There used to be a donkey in the field next to our house. Jacob was his name. On summer mornings, before the SatNav sycophants and M1 detour merchants ruined the early countryside idyll with their relentless rush hour racing, as the gentle breeze shimmered in through the open window on the welcome dawn air, Jacob would wind up, like a high jumper at the top of his routine (all that was missing was the clapping crowd getting behind him) and just absolutely go for it in the most sonorous, yet almost breathless manner.

“Whhhheeeeeeeeehaaaawheeeehaaaawheeeehaaaawheeeehaaaawheeeehaaaawheeeehaaaawheeeehaaaawheeeehaaaaw.”

He’d do this a lot. Sometimes it annoyed me, but old Jacob’s wheezy rallying cry was infinitely preferable to the sound of the soul-jarring traffic.

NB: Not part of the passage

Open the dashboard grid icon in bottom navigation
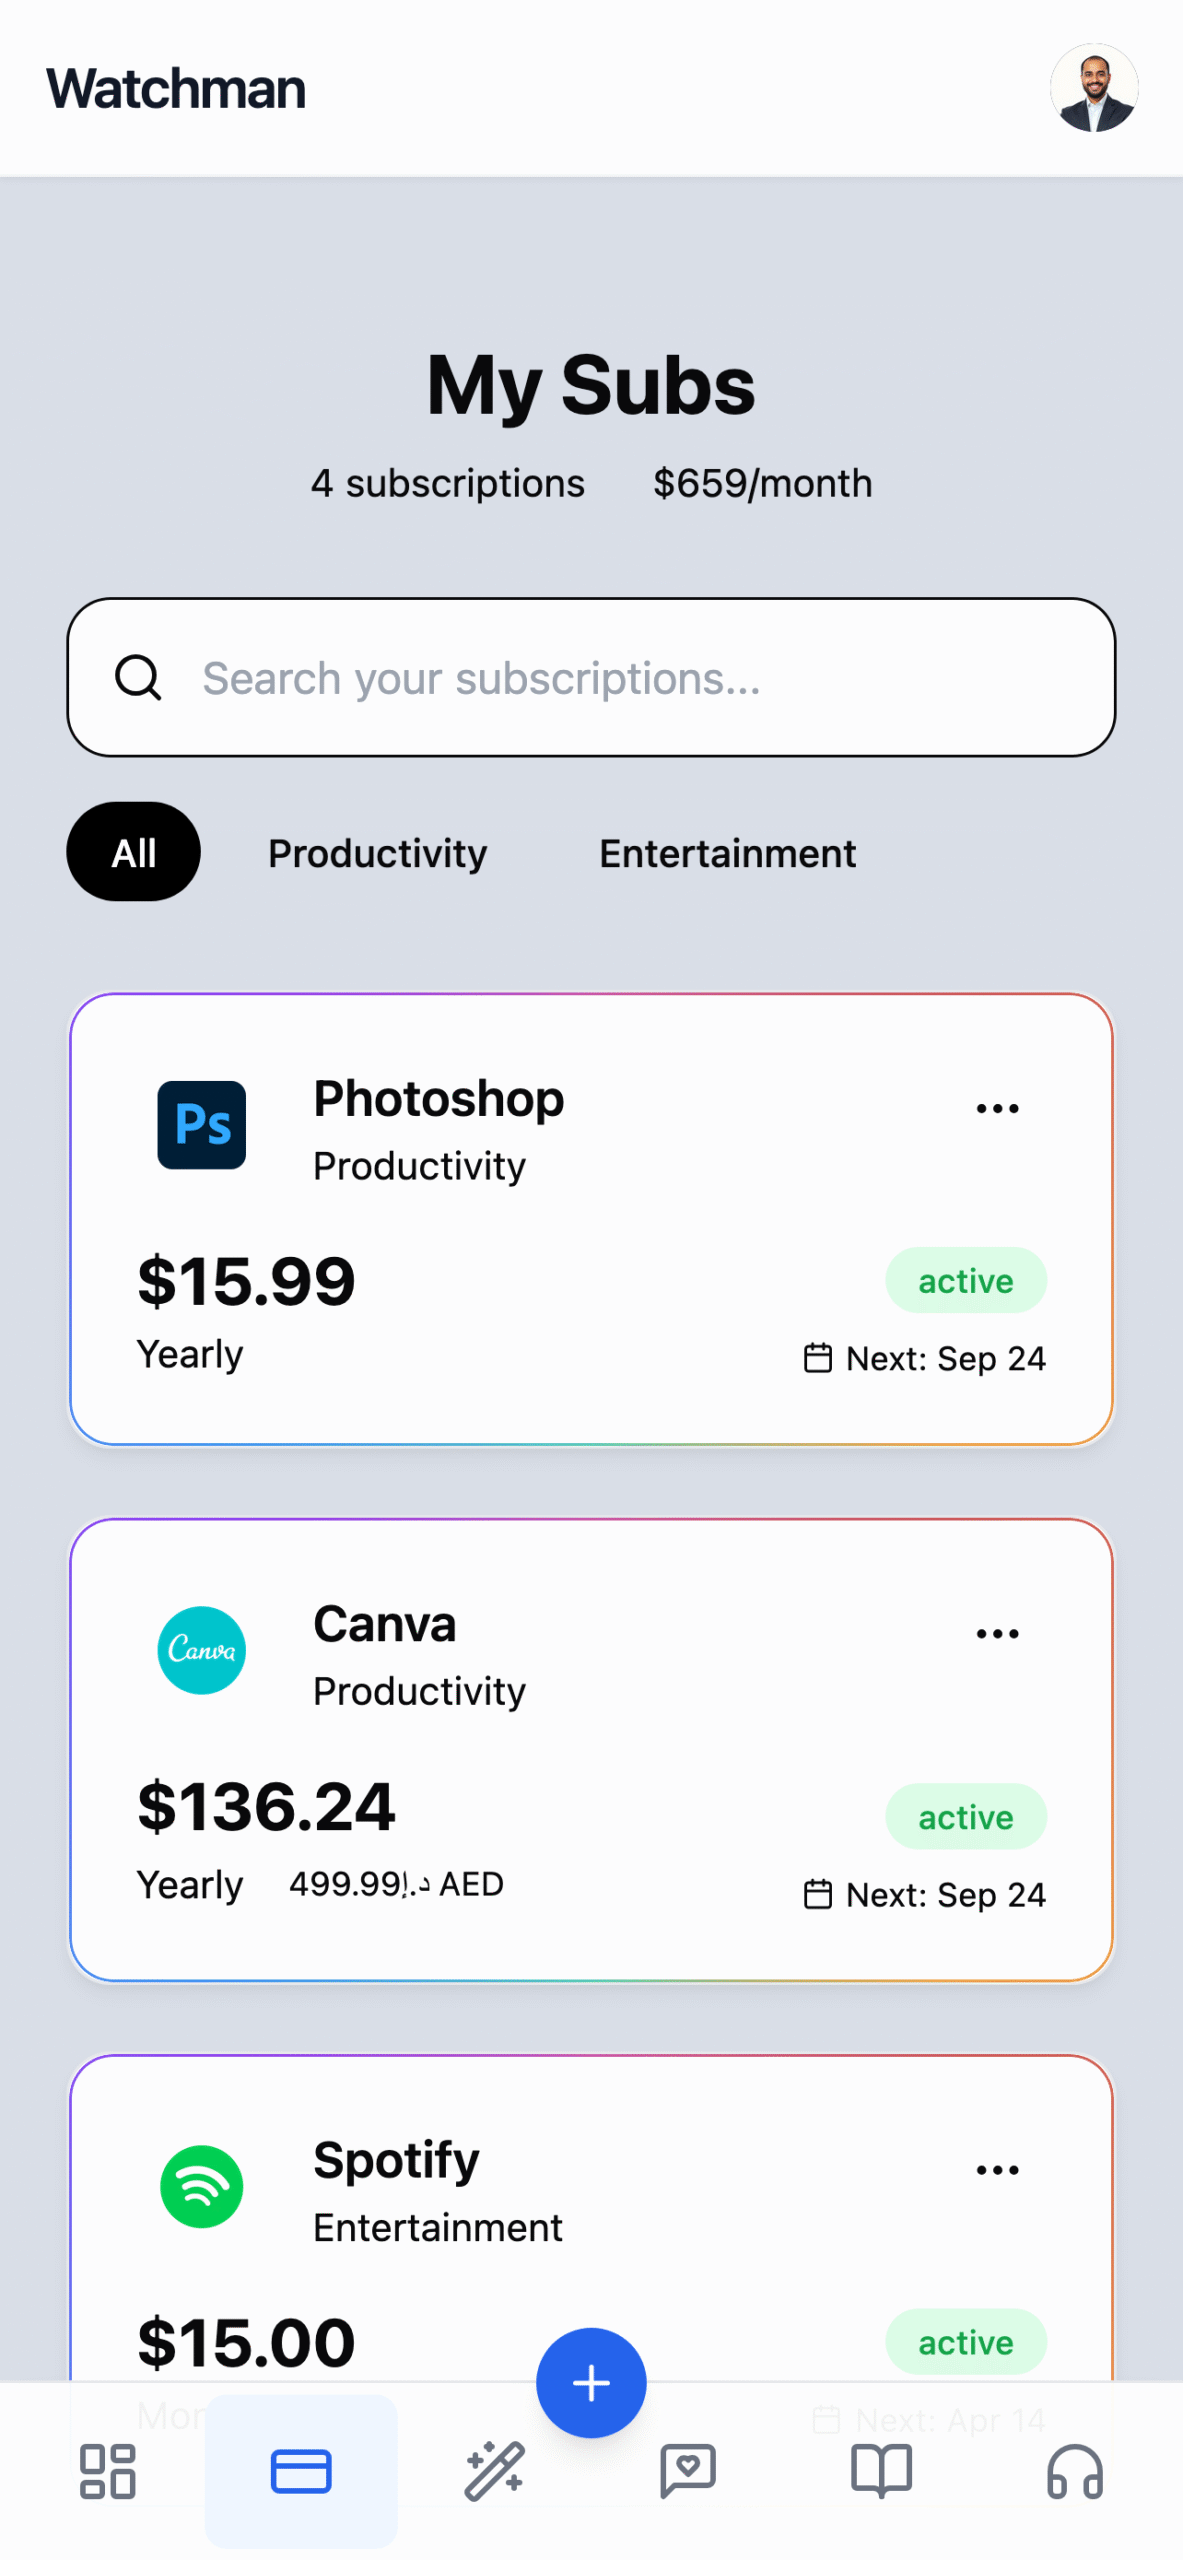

Perth. Second time around. It seemed a good idea when I was booking it. I figured it would break me in for the longer leg of the journey between Australia and Blighty. I also planned to ‘go big’ for the last night and actually get a proper hotel room, you know, with tea and coffee making facilities, a TV to watch re-runs of Midsomer Murders, iron, trouser press, flailing room and the like. However, me being me, these funds were absorbed into the aftermath of the SCG defeat.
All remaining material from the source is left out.